BEGIN Input records
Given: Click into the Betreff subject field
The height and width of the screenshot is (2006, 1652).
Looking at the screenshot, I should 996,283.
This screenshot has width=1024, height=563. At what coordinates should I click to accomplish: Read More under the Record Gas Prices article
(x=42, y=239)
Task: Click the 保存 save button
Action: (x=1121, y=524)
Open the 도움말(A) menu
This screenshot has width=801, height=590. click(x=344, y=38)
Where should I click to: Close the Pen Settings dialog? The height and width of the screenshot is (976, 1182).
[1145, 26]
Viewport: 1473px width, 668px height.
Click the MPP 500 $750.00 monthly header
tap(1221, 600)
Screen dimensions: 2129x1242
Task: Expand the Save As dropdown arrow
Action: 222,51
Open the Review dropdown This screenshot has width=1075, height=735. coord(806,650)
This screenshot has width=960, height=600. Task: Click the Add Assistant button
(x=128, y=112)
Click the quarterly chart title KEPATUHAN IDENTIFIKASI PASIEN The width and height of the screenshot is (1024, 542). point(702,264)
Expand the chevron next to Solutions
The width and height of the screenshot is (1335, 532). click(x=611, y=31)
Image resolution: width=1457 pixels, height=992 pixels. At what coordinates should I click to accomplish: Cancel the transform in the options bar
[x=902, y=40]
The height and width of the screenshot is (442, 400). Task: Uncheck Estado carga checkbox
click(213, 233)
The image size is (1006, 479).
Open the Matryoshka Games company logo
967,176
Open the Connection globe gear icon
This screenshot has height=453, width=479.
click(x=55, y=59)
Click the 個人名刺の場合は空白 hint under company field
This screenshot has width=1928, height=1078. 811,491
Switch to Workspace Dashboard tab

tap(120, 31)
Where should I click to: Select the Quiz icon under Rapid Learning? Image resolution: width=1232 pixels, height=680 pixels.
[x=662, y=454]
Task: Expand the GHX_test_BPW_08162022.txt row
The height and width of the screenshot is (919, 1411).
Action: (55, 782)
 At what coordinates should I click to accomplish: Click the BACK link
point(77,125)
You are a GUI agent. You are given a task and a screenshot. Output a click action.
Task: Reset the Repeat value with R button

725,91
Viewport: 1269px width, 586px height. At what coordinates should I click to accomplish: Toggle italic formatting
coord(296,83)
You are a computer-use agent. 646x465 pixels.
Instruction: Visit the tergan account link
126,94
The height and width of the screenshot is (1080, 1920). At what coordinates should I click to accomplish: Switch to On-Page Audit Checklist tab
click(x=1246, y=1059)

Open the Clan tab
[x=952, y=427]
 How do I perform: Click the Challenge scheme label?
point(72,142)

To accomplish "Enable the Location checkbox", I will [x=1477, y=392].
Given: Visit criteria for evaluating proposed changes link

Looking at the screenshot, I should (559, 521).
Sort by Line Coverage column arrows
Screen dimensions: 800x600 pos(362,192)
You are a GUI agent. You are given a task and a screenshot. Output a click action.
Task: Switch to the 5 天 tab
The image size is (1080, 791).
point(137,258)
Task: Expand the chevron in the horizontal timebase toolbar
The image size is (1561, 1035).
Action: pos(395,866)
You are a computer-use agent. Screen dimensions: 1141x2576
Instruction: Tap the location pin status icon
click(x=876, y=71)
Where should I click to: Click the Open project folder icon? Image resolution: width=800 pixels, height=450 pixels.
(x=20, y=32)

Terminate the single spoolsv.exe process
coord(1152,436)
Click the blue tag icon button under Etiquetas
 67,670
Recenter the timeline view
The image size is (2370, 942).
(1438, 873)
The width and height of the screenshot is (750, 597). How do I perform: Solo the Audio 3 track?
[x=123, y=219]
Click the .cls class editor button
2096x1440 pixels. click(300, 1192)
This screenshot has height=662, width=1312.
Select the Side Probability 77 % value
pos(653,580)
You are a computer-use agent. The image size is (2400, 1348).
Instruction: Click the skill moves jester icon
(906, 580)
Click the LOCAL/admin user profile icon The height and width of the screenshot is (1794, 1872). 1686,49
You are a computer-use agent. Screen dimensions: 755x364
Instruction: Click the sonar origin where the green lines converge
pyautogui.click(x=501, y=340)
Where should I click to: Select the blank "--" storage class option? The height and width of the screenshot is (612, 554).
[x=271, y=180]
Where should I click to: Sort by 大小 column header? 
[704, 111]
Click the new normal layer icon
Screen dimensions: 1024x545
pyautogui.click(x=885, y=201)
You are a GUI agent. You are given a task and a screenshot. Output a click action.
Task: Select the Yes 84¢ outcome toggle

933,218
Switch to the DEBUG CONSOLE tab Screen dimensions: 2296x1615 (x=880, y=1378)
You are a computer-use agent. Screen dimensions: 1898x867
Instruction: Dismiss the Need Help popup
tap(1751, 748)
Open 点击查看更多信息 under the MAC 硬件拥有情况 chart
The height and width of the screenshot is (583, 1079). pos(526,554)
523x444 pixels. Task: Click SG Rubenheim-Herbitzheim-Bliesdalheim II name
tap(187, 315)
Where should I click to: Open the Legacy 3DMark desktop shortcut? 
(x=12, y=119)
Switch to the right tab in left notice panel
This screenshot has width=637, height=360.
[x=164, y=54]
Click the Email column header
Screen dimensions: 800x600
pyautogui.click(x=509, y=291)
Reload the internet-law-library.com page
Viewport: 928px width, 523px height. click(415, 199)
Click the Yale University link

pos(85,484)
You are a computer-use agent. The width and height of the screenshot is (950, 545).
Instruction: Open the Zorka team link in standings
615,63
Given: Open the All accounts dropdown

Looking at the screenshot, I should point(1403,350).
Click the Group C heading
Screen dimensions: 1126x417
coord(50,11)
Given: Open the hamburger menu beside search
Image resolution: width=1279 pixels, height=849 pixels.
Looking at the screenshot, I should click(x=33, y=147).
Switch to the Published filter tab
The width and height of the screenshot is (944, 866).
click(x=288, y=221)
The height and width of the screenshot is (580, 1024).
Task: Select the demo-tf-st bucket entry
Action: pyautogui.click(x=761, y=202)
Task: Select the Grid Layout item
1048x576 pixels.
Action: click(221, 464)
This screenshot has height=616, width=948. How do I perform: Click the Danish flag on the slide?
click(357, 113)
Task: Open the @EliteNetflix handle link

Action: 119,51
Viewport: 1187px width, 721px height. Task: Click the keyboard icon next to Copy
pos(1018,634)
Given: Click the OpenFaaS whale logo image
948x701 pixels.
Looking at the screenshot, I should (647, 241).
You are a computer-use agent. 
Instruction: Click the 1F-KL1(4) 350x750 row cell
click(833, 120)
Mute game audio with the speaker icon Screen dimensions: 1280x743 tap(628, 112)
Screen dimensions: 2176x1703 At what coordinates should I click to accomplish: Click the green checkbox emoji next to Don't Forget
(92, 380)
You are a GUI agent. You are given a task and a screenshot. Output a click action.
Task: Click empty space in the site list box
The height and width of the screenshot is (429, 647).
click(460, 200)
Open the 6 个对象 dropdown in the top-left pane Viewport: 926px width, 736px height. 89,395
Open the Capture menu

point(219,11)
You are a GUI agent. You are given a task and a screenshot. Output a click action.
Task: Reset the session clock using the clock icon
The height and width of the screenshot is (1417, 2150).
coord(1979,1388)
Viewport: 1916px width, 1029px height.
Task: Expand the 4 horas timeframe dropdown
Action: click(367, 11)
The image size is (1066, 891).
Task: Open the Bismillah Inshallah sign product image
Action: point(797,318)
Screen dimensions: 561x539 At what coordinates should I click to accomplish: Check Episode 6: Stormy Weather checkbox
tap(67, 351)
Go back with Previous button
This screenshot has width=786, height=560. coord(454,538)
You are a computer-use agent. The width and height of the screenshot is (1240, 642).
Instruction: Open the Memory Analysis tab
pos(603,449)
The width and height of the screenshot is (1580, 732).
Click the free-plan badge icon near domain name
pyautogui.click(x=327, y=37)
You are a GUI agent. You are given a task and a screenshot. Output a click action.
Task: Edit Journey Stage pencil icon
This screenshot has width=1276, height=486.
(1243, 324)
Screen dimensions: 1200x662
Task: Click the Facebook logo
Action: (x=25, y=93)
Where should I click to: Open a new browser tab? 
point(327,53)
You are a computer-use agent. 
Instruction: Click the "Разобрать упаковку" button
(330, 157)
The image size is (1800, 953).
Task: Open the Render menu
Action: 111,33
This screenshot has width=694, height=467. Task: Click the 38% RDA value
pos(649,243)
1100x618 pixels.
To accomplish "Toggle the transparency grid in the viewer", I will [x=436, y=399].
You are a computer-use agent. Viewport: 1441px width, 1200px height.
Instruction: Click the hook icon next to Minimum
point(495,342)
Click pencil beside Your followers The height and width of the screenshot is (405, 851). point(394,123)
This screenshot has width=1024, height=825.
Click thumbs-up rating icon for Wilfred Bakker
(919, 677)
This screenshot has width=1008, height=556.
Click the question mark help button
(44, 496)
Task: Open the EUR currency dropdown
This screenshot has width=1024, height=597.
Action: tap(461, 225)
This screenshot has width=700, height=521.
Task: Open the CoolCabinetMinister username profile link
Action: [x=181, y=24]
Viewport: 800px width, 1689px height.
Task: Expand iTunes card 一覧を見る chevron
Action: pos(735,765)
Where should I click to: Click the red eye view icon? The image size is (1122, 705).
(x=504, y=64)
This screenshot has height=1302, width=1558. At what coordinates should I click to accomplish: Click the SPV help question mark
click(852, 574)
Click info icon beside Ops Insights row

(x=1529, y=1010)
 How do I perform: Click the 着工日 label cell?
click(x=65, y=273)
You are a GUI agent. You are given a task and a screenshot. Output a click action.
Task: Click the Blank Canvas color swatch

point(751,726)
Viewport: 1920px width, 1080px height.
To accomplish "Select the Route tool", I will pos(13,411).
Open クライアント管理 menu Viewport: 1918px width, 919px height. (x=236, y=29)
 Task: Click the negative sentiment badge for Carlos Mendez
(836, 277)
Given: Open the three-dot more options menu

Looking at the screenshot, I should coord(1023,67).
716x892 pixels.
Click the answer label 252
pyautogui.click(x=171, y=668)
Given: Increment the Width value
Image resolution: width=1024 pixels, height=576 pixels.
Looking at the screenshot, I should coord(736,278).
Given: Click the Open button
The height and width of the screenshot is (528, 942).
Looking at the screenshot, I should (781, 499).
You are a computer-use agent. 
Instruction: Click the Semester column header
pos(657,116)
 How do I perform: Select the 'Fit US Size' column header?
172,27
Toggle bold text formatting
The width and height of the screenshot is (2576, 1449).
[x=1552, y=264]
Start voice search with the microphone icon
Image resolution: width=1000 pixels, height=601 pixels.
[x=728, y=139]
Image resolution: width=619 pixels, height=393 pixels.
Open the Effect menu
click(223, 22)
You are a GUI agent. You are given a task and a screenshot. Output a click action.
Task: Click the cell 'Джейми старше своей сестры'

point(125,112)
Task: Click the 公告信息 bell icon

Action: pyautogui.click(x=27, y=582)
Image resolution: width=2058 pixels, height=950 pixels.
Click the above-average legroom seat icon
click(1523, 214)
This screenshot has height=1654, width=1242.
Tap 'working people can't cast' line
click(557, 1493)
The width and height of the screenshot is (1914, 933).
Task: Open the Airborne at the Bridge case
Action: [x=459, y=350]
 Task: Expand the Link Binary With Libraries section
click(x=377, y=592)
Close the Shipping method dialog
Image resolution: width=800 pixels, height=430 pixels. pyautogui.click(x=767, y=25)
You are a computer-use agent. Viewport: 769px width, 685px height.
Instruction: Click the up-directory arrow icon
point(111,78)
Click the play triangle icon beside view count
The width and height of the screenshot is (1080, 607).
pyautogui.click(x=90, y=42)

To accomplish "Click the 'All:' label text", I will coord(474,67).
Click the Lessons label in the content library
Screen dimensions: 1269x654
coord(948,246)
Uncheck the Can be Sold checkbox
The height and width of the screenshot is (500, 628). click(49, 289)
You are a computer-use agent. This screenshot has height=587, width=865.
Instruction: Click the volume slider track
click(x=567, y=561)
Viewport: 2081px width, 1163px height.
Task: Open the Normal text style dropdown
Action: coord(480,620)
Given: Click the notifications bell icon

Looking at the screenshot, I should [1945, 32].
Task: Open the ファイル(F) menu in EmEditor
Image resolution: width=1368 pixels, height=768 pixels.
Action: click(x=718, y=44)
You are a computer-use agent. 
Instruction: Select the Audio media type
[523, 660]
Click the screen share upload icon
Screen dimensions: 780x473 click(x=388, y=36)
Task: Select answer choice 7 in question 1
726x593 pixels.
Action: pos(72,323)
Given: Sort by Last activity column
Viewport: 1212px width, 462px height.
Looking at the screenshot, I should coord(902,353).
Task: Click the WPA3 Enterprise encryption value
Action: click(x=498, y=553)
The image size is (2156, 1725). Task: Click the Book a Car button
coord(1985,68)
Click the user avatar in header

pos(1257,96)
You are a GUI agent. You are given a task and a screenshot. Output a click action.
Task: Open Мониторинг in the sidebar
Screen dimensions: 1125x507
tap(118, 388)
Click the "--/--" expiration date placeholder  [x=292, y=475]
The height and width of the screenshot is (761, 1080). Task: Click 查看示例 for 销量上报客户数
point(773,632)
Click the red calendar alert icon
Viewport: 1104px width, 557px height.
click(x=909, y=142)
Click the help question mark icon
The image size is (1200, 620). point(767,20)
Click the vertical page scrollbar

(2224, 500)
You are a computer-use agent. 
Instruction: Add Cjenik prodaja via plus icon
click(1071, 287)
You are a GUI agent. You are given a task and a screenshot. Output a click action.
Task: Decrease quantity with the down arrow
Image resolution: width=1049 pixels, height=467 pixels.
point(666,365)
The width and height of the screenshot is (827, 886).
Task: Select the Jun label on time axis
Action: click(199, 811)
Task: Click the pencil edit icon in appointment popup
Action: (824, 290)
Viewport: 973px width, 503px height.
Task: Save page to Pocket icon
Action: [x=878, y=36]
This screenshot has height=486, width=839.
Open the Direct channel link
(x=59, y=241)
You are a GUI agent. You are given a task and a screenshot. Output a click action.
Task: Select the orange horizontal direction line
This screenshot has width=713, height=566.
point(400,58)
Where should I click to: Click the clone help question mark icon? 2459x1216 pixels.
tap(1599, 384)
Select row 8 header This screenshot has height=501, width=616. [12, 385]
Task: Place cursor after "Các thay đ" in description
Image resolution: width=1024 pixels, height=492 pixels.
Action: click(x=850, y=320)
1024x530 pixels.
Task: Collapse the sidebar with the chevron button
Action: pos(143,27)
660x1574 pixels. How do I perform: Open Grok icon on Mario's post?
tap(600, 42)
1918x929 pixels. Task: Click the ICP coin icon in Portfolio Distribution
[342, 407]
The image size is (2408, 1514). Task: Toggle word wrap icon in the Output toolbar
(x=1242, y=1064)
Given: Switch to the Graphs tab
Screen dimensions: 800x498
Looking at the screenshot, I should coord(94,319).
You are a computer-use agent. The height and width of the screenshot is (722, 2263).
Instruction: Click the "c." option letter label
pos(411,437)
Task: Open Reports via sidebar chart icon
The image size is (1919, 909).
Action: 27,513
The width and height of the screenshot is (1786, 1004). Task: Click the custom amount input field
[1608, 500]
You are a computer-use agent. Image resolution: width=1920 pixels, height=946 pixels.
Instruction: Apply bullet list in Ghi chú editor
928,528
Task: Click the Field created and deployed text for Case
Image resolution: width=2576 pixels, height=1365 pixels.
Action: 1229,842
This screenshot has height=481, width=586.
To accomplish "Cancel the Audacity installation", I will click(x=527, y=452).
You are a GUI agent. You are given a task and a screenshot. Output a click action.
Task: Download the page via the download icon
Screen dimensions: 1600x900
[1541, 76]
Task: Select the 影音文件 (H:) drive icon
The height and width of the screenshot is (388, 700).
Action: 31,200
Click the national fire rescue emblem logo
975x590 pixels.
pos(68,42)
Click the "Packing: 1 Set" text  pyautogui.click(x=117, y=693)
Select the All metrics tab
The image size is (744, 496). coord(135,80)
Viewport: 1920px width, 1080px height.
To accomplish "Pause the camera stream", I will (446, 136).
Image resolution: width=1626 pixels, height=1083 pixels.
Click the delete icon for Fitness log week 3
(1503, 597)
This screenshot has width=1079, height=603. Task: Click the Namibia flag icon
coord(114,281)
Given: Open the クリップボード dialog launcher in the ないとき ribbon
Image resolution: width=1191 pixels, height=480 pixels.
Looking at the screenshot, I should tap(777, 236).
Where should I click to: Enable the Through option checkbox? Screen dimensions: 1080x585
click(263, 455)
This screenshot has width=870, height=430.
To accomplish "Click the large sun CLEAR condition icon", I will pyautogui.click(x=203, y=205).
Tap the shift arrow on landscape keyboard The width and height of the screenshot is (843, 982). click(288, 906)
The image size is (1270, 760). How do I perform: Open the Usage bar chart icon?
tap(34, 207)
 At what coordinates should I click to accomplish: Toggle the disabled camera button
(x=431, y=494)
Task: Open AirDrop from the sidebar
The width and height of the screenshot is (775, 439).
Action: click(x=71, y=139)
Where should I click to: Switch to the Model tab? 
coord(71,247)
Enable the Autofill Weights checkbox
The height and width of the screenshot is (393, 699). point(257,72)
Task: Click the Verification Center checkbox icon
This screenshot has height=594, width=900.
END Input records
:: What you need to do ::
Print the listing verbatim from its first line through the line with "Looking at the screenshot, I should 996,283.", both included.

:: Expected answer ::
Given: Click into the Betreff subject field
The height and width of the screenshot is (2006, 1652).
Looking at the screenshot, I should 996,283.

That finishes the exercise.